The Invitation to a Saloon Opening

    They were going to have a great celebration at the opening of a saloon and billiard hall in Chicago, in the northern part of the city, where I lived. It was to be a gateway to death and to hell, one of the worst places in Chicago. As a joke they sent me an invitation to go to the opening. I took the invitation, and went down and saw the two men who had the saloon, and I said:

    "Is that a genuine invitation?"

    They said it was.

    "Thank you," I said; "I will be around, and if there is anything here I don't like I may have something to say about it."

    They said, "You are not going to preach, are you?"

    "I may."

    "We don't want you.

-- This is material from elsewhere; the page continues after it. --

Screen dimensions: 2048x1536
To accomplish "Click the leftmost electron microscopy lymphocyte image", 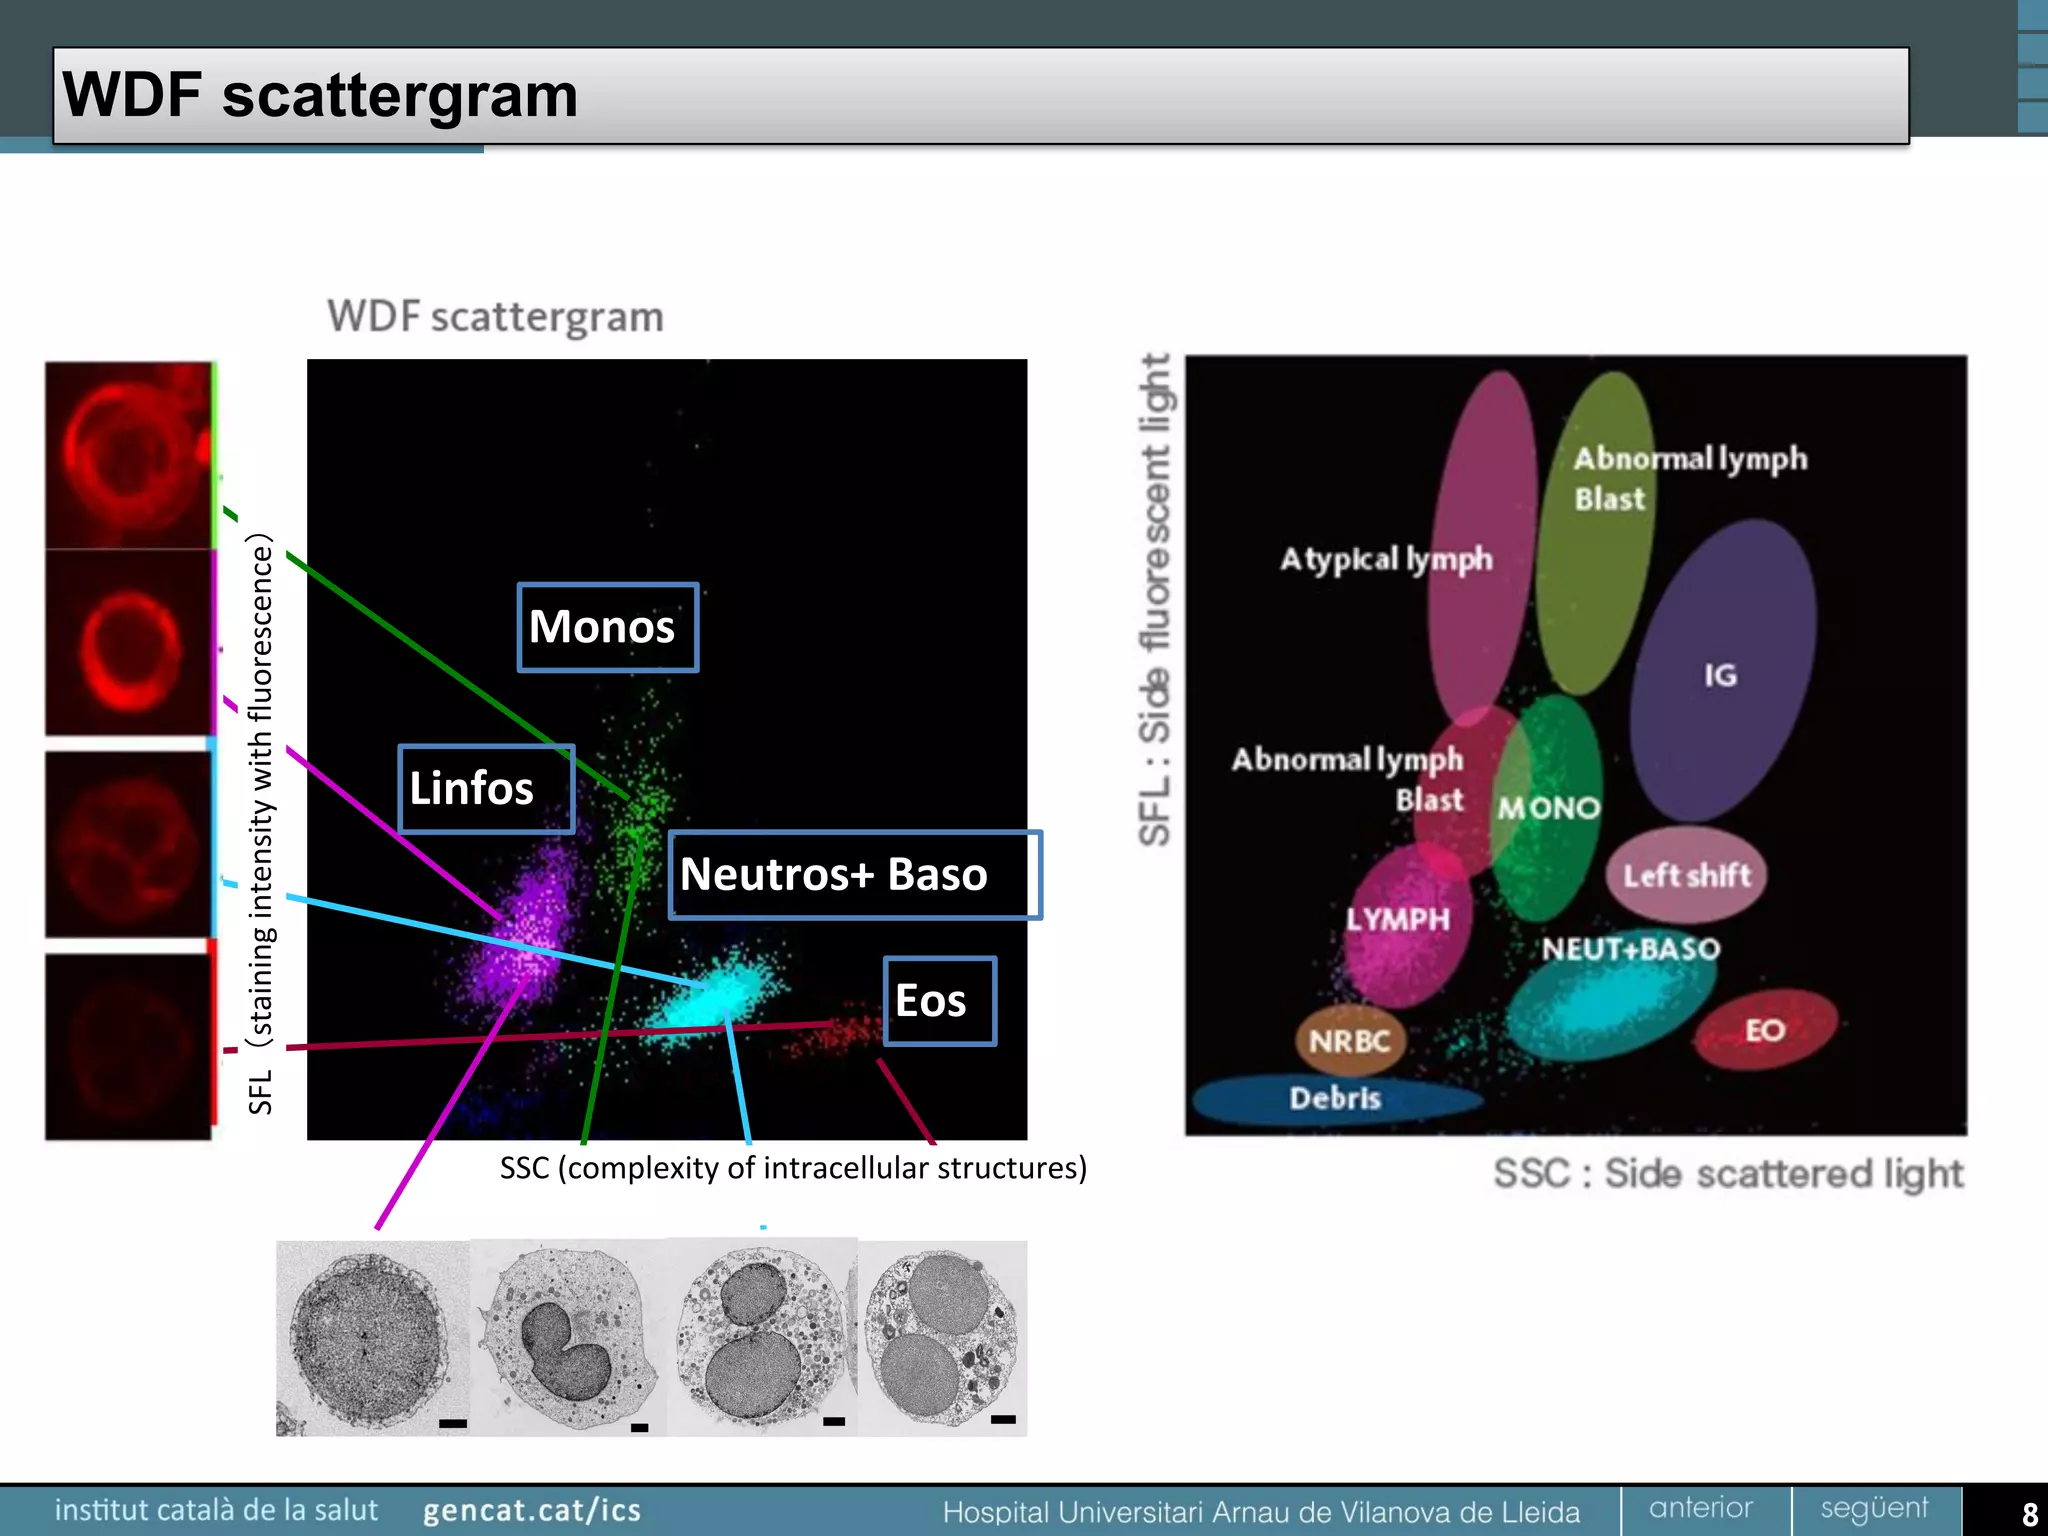I will tap(371, 1338).
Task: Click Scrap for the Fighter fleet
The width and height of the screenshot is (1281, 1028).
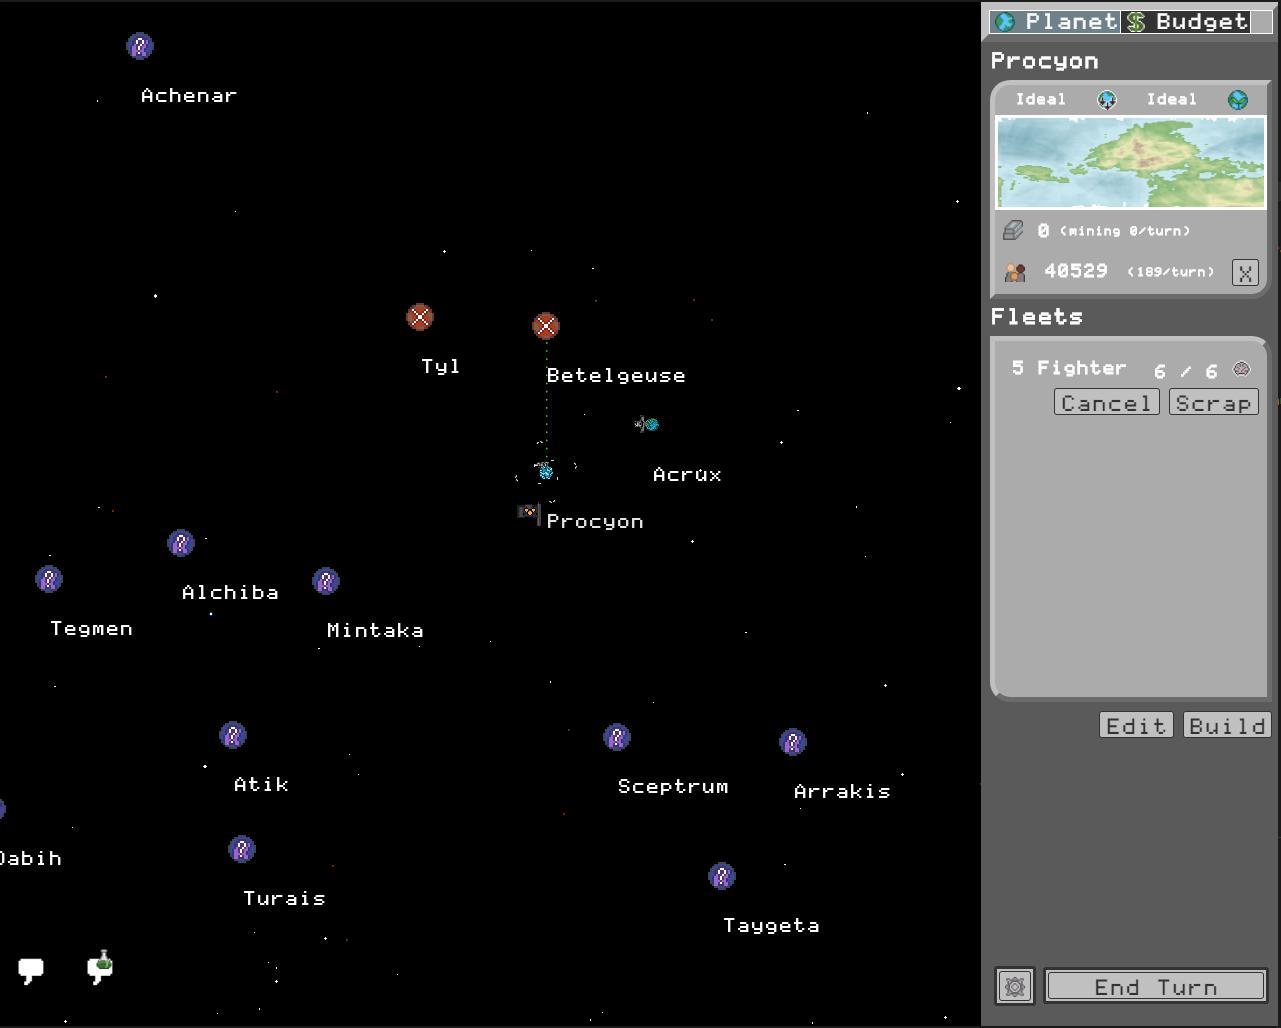Action: (x=1213, y=403)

We won't let you in."

    "How are you going to keep me out?" I asked. "There is the invitation."

    "We will put a policeman at the door."

    "What is the policeman going to do with that invitation?"

    "We won't let you in."

    "Well," I said, "I will be there."

    I gave them a good scare, and then I said, "I will compromise the matter; if you two men will get down here and let me pray with you, I will let you off."

    I got those two rum-sellers down on their knees, one on one side of me and the other on the other side, and I prayed God to save their souls and smite their business. One of them had a Christian mother, and he seemed to have some conscience left. After I had prayed, I said:

    "How can you do this business? How can you throw this place open to ruin the young men of Chicago?"

    Within three months the whole thing smashed up, and one of them was converted shortly after. I have never been invited to a saloon since.